For years Tokyo has been the most expensive place to be an expatriate, but its title has been taken by the capital of Norway, Oslo.
This is according to the latest research carried out by ECA International, which takes inflation, exchange rates, rental prices and the cost of typical goods bought by expats into account.
The Japanese capital is still in the top ten costliest locations, along with Luanda in Angola and Juba in Sudan.
Now the list is dominated with African cities and those in Norway, with Stavanger – the third largest city in Norway – coming in at number three.
The northern nation is an expensive place for foreigners to live due to the strength of its currency, the krone, and the large revenues it brings in from its oil reserves.
A British expat told the Telegraph: "As I work in the oil industry, Norway often comes up as a possibility for relocation.
"But Norway has high taxes, is very cold and was already expensive for a foreigner.
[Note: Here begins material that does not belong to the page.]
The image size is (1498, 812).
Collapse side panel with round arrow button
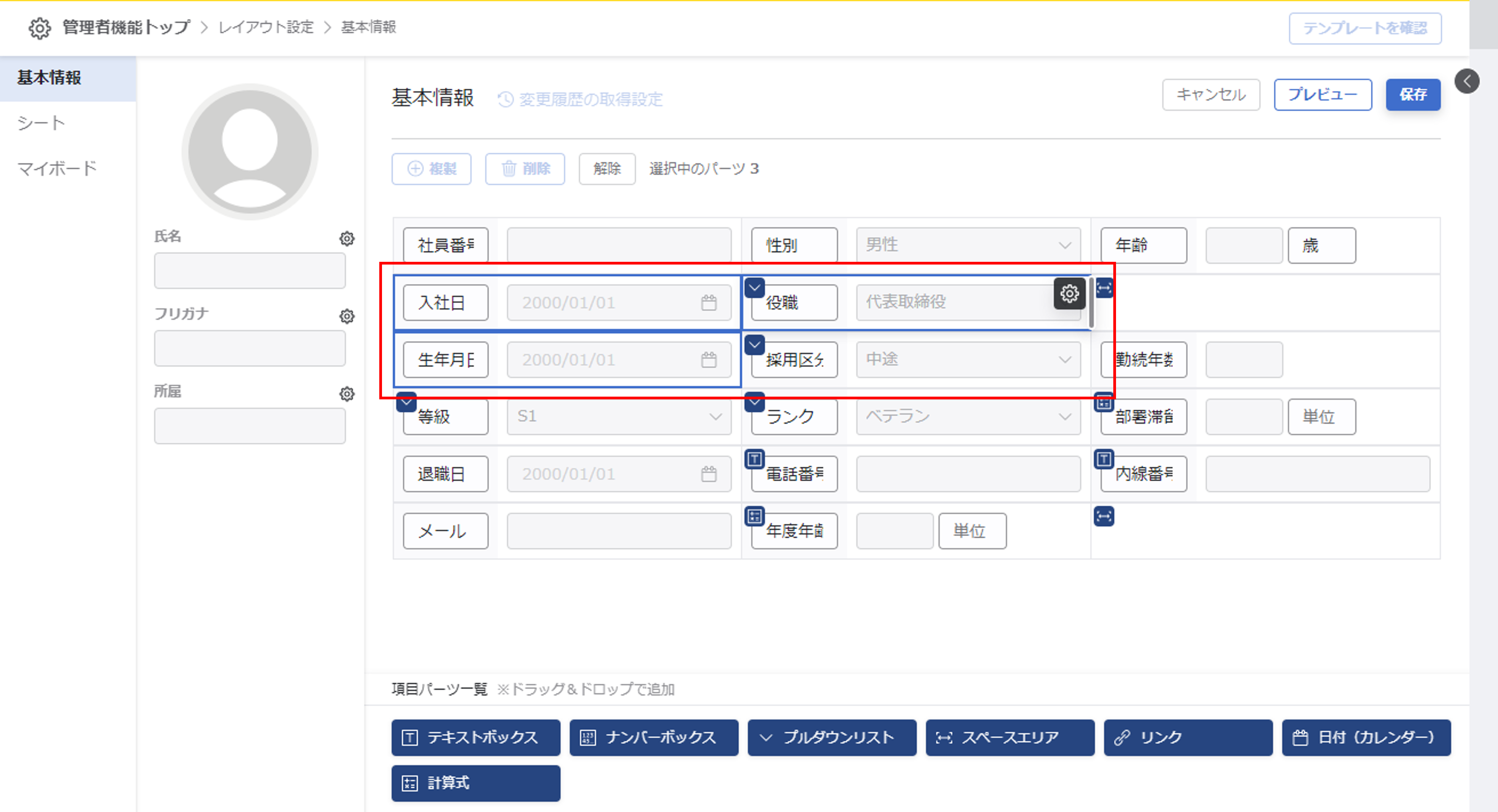pos(1467,81)

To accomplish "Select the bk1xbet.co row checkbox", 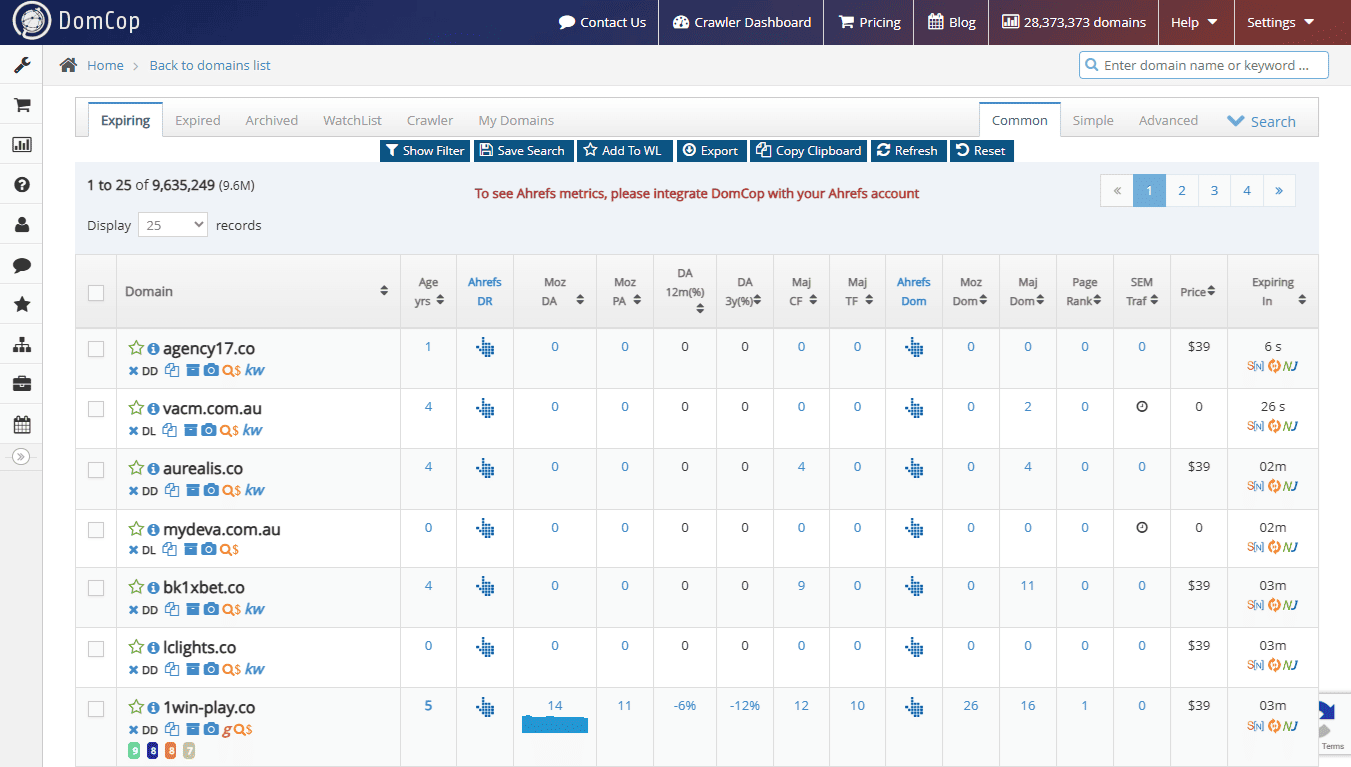I will tap(96, 588).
For me, the Middle East is a far more attractive option."
When relocating it is always a good idea to take all of these factors into consideration as quality of life is very important, especially if you are moving your family abroad.
The Japanese capital has moved down the list to number six because of a recent devaluation in the yen by the Bank of Japan.
Meanwhile the depreciating pound against a number of major currencies has meant that British cities are becoming more affordable for foreigners wishing to relocate here.
London now languishes at number 87 globally, having dropped 21 places.
Varying factors affecting Australia mean that this expat favourite has seen a number of its cities move a little further up the list.
Sydney is at number 17 and Canberra number 23, as the Aussie dollar has weakened against some currencies, but remains relatively strong in comparison to others.